**What is being asked**
Your task is to copy each line of the material that includes "sidebar".

**Records for the task**
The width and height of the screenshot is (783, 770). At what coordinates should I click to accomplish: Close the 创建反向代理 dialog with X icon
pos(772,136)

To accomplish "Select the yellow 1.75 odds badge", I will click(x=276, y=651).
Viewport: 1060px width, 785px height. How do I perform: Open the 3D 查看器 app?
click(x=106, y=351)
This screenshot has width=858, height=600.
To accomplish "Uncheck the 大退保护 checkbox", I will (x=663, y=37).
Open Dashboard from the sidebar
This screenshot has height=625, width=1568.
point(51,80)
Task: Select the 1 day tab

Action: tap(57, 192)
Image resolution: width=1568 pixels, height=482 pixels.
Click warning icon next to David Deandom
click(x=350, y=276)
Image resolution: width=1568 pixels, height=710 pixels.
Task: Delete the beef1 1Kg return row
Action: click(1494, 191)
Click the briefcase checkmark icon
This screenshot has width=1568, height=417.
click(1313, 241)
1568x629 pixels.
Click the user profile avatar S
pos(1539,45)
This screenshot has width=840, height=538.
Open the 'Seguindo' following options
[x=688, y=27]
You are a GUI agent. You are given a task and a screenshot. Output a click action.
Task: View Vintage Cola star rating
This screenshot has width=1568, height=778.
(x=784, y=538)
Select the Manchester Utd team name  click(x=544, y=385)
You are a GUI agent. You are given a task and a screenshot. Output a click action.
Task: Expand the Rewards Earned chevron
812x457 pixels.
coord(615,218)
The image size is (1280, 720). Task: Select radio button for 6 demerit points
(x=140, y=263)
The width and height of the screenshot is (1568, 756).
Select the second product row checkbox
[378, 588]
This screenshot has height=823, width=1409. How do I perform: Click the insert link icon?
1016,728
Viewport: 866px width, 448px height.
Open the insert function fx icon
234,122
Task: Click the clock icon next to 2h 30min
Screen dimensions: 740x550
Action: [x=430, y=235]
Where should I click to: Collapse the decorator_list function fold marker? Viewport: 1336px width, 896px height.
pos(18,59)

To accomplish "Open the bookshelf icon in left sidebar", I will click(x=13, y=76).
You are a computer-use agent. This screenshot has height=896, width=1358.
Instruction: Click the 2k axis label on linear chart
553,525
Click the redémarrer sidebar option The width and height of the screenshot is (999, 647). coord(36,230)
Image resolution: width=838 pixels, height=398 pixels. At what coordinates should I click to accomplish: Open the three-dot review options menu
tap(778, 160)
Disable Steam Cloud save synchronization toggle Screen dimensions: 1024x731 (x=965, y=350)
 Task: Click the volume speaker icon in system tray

**Exercise output**
Open Dashboard from the sidebar
To accomplish "Open the bookshelf icon in left sidebar", I will click(x=13, y=76).
Click the redémarrer sidebar option The width and height of the screenshot is (999, 647). coord(36,230)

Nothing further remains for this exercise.